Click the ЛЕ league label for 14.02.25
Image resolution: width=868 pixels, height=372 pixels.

==

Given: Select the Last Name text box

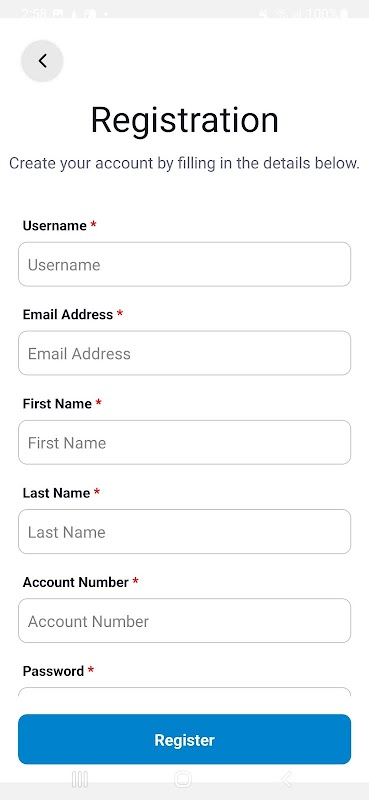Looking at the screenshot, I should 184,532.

--

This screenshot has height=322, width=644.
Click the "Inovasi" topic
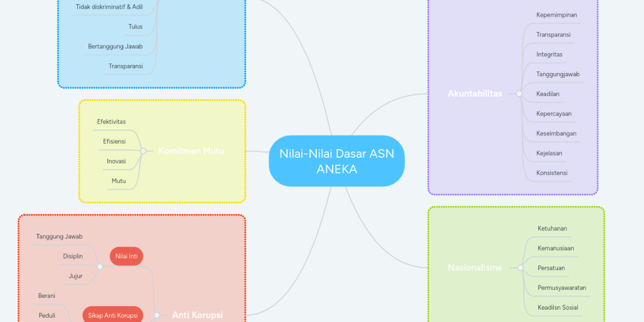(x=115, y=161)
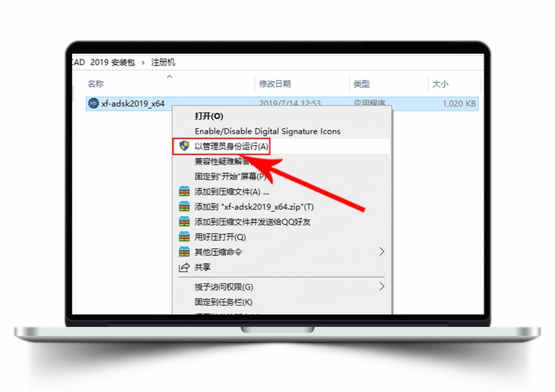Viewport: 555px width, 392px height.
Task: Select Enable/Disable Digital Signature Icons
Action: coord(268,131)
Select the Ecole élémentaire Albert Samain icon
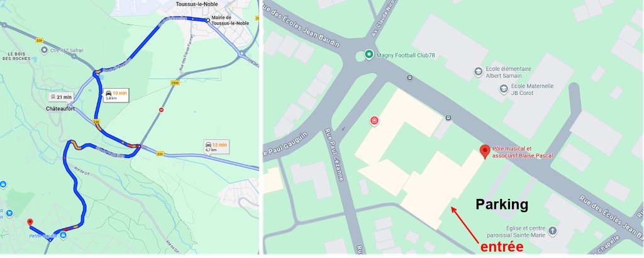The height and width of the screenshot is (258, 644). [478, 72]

* **Exercise brief**: Set down, exactly as they stand above, the lines starting with the line with "Click the ЛЕ league label for 14.02.25" and going on through the line with "Image resolution: width=868", and no others.

* **Solution**:
Click the ЛЕ league label for 14.02.25
Image resolution: width=868 pixels, height=372 pixels.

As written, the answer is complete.